+++ Testo fornito
Autore: Ermanno Paccagnini
Testata: Corriere della Sera
Data: 15 luglio 2007

Era partito con un'esperienza autobiografica Paolo Teobaldi: narrando nella Scala di Giocca (1984) l'eroicomica disavventura sarda d'un neoinsegnante pesarese. C'era tornato nel Padre dei nomi col protagonista copywriter (altra sua esperienza). Nel Mio manicomio (e/o, pagg. 190, 15.50) il legame è più tenue ma non meno intenso nei risultati, dato che nel vecchio manicomio San Benedetto di Pesaro in cui è ambientato, una cittadella sorta ironicamente sul Parchetto delle Delizie dei Della Rovere e di cui fu direttore Lombroso, per anni sua madre ha lavorato come dipendente.

Lungi da me però ogni sovrapposizione con Tilde Manentini, l'infermiera io narrante, in pensione dopo 40 anni di servizio dal 1978 di quella legge Basaglia che la vede umanamente contraria. Tanto più considerando la ferrea regola osservata in casa dalla protagonista sul segreto professionale, peraltro causa di contrasti con la figlia Floriana: dovuti sì alla caparbietà di Tilde nell'imporre le proprie volontà (a differenza del liberale marito Delfo, inserviente in manicomio e poi lavoratore in proprio); ma soprattutto al suo silenzio di fronte alle insistite curiosità della figlia.
++++++
Verifica la comprensione —
1) Riscrivi sotto forma di elenco puntato il paragrafo della recensione al romanzo di Paolo Teobaldi che comincia con "Era partito con un'esperienza autobiografica". Conserva i fatti principali.
2) Traduci in inglese questa frase della recensione al romanzo di Paolo Teobaldi: "C'era tornato nel Padre dei nomi col protagonista copywriter (altra sua esperienza)."
3) Prosegui la recensione al romanzo di Paolo Teobaldi a partire dall'ultima frase riportata.
Il materiale proviene da un'altra fonte.
+++ Materiale di riferimento
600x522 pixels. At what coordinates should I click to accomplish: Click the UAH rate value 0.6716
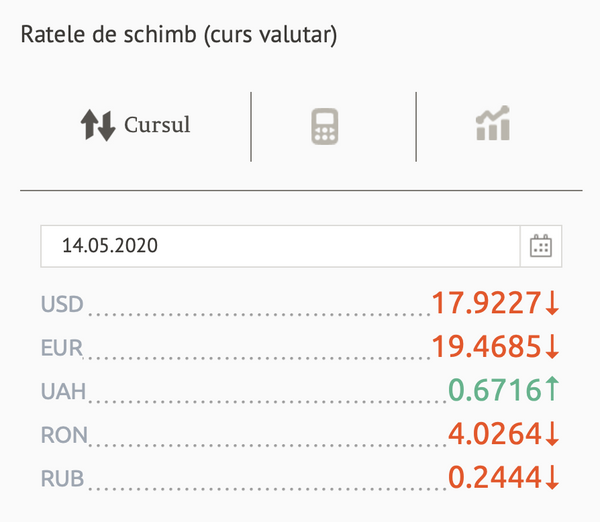click(x=494, y=390)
++++++
Soluzioni degli esercizi —
1)
- Paolo Teobaldi ha esordito con un'esperienza autobiografica: la Scala di Giocca (1984), sull'eroicomica disavventura sarda di un neoinsegnante pesarese.
- È tornato al proprio vissuto nel Padre dei nomi, con un protagonista copywriter.
- Nel Mio manicomio (e/o, 190 pagine, 15.50) il legame autobiografico è più tenue, ma i risultati sono altrettanto intensi.
- Il romanzo è ambientato nel vecchio manicomio San Benedetto di Pesaro. È una cittadella sorta sul Parchetto delle Delizie dei Della Rovere e diretta un tempo da Lombroso.
- Lì la madre dell'autore ha lavorato per anni come dipendente.

2) He came back to it in Padre dei nomi, with a copywriter as the protagonist (another experience of his own).

3)
Ed è proprio su tale equilibrio di «dire non dicendo» che si snoda il lineare racconto memoriale di Tilde. Un narrare dall'interno: una visita guidata condotta con estrema delicatezza, ma non senza estrosità ed umorismo (il primo maschio nudo e morto da lavare). Con una mai dismessa pietas, si tratti di malati Tranquilli (bella la figura della professoressa) o degli Agitati che ti procurano occhi neri. Con grande affetto per quelle suore che non conoscono turni, tra cui si segnalano per raffigurazione la bella Esterina, l'impareggiabile cuoca Ignazia dai baffoni da gendarme, la misteriosa superiora. Ma pure con scatti umoristici e toni persino duri (la sindacalista sfaticata) e addirittura sprezzanti (i medici che del malato fanno cavie). E, ancora: una storia di amori (il marito Delfo) ma pure di dolori: Floriana (non mi convince il sogno di Tilde su lei di pag. 133); il fidanzato che fugge scoprendo la povertà di lei; il silenzio sul padre accusato di omicidio e morto in carcere.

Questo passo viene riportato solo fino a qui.